Trade today will focus primarily on the equity markets, the stock market is strong early but that is no indication that at the end of the day the indexes won't end up lower. Likely to be choppy as has been the case, with not much change in the bond and mortgage markets. Technically the bond and mortgage markets remain bearish but there is room to improve without changing the wider outlook. If equities reverse from morning improvement rate markets will find support. Mortgages doing much better this morning on Fed comments.

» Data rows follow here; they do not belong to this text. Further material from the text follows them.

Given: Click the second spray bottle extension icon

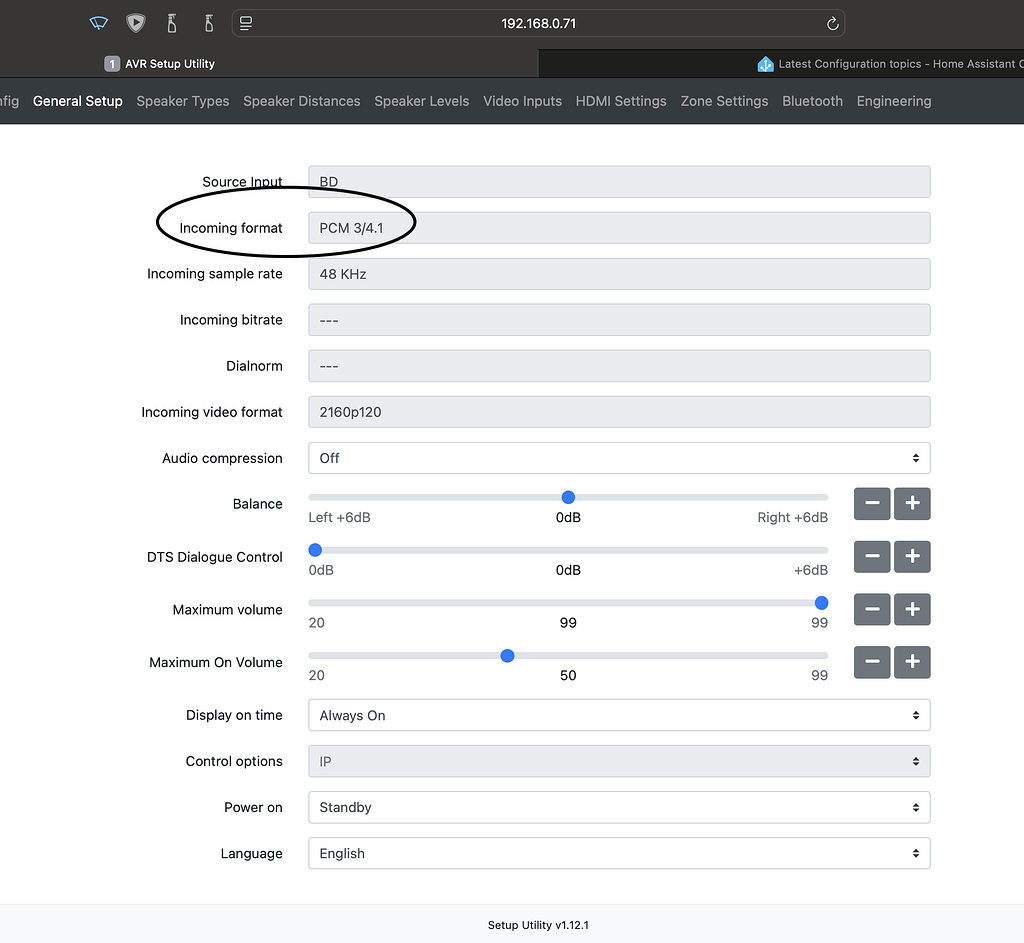Looking at the screenshot, I should (x=207, y=22).
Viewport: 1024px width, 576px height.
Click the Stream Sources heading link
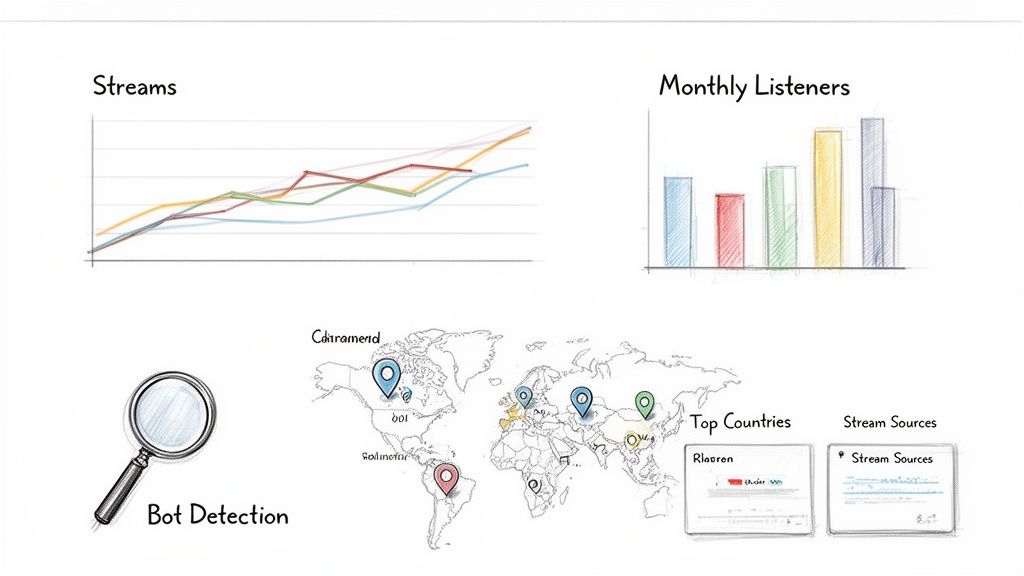890,422
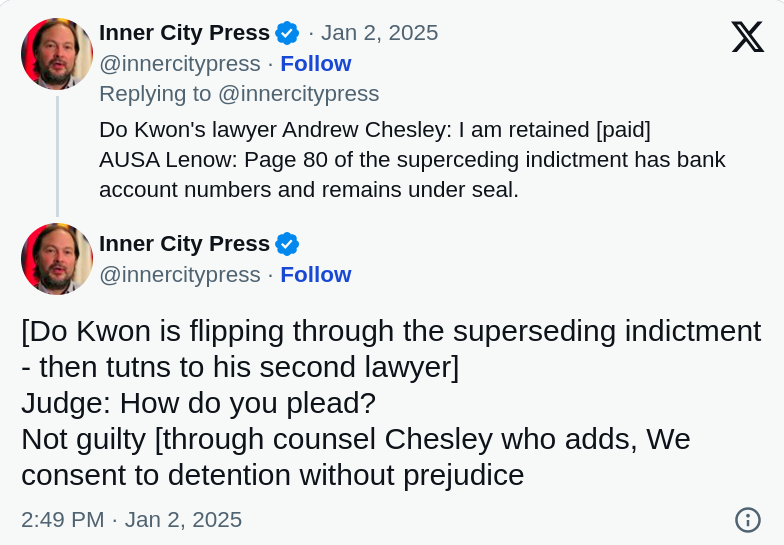
Task: Open the X logo link
Action: pos(748,36)
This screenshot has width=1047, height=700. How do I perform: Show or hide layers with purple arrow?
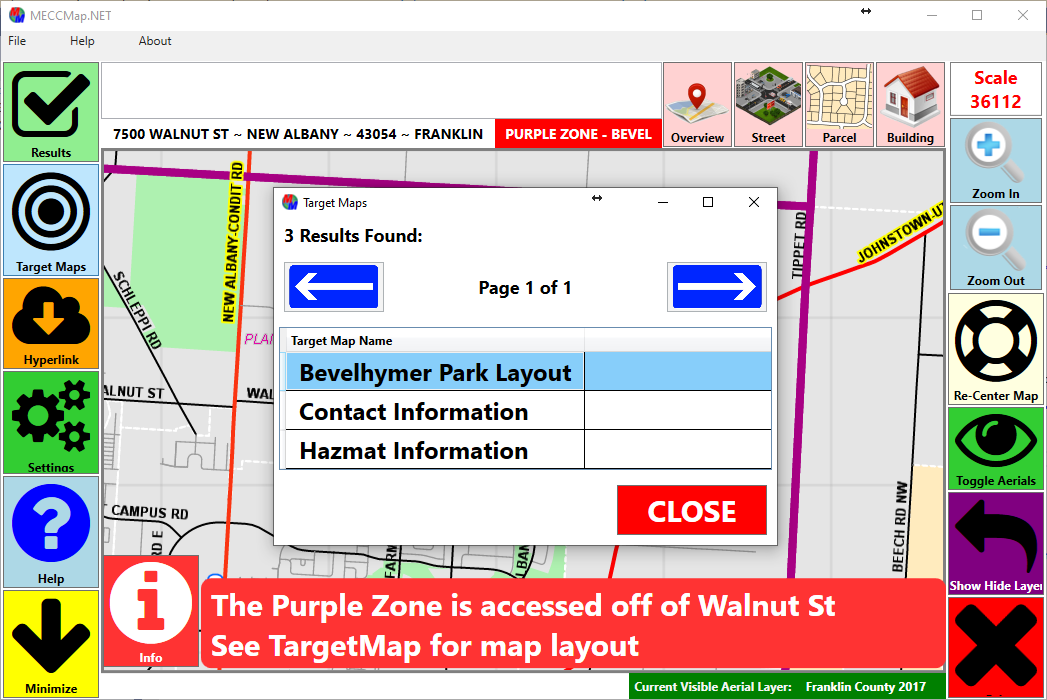click(995, 543)
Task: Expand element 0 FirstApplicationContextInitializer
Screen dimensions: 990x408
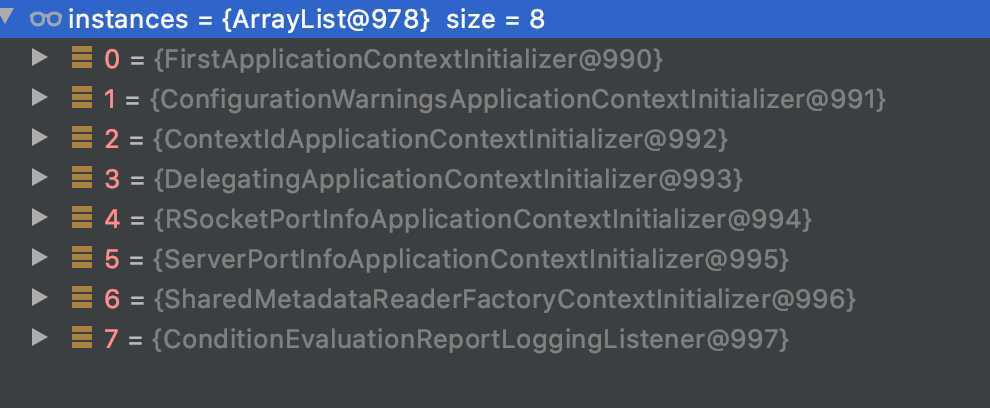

News from Europe; there won't be anything coming this weekend but by Wednesday German officials are saying a deal will be resolved by next Wednesday. Still a lot of uncertainty from the region but at the moment markets are believing an end is in sight for the near term. Yesterday Greece parliament voted for additional austerity (lower spending), the vote was close and there was rioting but at the end of the day Greece appears to have met the demands of the ECB, IMF and the EU. European stocks advanced as policy makers discussed deploying $1.3 trillion in funds to help contain the euro area’s debt crisis as they sought to break a deadlock between Germany and France.



At 9:30 the DJIA opened +140, the 10 yr note -6/32 at 2.21% +3 bp; mortgage prices doing better on Fed official comment +4/32 (.12 bp).



The comment from Fed governor Tarullo that the Fed should increase MBS purchases to aid economic recovery comes as a surprise, as do most comments that hit from various Fed officials. A positive for mortgage rates of course, and for the economy if in fact the Fed actually takes his comment and implements it. Keeping mortgage rates low is a plus, however unless there is some relaxation of underwriting and appraisals many that could re-finance are being hampered by requirements that impede many from getting a lower rate even if they are current on their present payments.  



There is no data today, investors and traders setting positions for the weekend and next week's meeting in Europe. Mortgage rates doing better today on Tarullo comments but if rates increase in treasuries so too will mortgage rates increase although if the Fed were to actually increase MBS purchases the spread between mortgage rates and the 10 yr note yield will narrow from present levels.  Washington regulators and the lending community don't get it, we have harped on it for years with no avail.